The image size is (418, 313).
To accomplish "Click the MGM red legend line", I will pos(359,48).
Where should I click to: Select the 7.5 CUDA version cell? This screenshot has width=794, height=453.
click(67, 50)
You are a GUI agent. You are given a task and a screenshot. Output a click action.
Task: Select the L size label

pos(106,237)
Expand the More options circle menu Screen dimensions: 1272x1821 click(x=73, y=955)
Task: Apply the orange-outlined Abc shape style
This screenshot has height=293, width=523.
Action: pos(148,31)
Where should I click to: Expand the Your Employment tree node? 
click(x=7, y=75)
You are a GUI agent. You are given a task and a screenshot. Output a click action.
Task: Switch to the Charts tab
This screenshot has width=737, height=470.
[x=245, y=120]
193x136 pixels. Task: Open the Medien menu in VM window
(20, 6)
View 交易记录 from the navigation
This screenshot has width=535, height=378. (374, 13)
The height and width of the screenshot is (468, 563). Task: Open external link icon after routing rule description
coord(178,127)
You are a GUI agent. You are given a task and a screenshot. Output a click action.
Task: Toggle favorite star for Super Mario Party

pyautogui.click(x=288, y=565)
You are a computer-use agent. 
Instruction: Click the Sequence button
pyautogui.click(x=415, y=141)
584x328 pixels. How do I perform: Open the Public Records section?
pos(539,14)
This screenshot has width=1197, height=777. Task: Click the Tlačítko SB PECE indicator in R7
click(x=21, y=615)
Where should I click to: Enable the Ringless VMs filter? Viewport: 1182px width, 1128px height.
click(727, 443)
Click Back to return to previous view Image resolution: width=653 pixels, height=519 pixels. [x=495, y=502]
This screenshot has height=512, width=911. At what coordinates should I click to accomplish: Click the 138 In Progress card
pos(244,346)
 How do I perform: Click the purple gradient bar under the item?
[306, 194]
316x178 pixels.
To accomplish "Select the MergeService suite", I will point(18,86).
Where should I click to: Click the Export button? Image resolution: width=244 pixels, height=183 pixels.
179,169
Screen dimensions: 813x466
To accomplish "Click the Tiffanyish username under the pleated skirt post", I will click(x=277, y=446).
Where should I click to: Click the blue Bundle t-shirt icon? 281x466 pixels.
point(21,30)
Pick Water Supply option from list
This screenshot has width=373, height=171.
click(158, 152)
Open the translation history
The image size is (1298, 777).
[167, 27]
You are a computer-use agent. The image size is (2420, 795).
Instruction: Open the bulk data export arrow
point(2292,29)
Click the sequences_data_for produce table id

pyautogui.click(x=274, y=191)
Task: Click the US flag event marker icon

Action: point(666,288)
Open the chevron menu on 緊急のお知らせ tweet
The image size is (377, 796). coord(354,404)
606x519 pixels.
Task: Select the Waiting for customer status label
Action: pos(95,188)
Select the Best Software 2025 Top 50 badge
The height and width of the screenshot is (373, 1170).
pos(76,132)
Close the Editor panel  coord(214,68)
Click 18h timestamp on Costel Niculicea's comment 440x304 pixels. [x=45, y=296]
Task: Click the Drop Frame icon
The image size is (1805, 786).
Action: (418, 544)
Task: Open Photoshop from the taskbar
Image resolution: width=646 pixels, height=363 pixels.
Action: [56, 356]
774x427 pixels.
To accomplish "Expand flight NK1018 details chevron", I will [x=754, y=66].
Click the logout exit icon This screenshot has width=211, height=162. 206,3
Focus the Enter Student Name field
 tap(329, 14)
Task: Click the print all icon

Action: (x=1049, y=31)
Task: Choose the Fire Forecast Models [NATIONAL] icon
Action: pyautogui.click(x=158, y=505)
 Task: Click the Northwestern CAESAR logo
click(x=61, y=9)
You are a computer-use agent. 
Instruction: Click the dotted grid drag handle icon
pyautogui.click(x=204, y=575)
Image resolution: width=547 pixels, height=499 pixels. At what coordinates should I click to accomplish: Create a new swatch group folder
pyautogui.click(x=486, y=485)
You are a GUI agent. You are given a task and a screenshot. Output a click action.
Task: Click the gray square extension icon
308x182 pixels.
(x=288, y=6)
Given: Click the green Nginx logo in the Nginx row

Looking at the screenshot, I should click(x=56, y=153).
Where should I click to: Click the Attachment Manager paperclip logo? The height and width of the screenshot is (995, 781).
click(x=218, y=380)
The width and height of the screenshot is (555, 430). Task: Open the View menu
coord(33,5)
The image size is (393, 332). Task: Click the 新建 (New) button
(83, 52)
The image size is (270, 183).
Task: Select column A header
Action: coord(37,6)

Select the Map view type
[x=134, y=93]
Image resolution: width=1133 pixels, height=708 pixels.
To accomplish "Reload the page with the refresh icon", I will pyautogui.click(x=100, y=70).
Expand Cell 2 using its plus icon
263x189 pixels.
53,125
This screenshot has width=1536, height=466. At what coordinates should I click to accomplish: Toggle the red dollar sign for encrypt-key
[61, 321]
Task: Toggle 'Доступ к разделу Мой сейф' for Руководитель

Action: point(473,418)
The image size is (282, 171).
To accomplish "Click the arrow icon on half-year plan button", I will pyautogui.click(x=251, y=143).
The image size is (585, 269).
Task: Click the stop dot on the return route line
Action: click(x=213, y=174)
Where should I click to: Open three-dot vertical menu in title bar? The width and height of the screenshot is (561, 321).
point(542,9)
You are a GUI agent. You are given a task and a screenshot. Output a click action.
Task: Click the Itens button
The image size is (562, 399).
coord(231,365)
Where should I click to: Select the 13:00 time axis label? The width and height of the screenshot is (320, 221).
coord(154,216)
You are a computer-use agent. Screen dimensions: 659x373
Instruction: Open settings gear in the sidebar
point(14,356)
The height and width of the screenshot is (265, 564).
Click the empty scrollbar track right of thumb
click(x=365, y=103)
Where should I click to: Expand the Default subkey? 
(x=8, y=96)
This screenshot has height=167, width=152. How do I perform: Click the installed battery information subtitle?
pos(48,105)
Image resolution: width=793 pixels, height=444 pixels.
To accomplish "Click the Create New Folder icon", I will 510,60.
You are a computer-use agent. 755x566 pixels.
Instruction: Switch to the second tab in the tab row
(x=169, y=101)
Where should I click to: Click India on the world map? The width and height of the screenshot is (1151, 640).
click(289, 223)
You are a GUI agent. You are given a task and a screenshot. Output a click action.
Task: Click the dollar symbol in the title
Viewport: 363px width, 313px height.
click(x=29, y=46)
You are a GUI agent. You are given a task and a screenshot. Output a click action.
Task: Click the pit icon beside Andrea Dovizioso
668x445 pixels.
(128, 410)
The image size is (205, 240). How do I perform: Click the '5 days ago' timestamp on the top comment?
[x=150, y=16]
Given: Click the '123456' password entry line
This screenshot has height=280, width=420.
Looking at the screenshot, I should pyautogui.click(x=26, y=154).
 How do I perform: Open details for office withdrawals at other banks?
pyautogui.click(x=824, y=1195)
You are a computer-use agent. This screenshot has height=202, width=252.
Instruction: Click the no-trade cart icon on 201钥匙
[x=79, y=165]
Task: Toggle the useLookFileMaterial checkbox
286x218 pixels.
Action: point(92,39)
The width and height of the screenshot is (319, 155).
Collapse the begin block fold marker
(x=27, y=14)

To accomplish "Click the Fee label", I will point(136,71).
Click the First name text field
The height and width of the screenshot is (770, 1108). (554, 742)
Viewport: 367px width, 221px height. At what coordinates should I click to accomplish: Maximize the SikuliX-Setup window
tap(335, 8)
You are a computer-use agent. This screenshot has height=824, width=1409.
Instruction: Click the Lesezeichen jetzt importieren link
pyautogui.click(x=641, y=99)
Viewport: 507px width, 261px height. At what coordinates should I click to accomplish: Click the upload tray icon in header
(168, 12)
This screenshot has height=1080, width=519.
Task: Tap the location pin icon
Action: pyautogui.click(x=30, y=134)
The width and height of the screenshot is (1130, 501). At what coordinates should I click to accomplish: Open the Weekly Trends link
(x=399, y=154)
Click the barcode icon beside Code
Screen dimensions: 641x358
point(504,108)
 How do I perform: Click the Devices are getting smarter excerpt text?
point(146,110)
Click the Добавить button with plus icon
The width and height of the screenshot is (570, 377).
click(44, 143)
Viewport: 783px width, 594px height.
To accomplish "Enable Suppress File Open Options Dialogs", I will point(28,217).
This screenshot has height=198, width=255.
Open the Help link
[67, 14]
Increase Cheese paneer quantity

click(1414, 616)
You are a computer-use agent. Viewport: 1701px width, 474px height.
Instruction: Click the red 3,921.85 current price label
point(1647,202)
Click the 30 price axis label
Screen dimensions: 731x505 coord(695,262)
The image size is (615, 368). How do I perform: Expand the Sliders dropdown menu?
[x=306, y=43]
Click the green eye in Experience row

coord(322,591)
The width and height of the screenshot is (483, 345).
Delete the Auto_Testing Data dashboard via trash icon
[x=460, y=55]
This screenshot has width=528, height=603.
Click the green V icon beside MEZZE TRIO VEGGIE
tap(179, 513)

_ _ _

## Required work:
Look through the preceding entries for the word "computer". Report how many lines hold it, and only that number.

## Exercise output:
8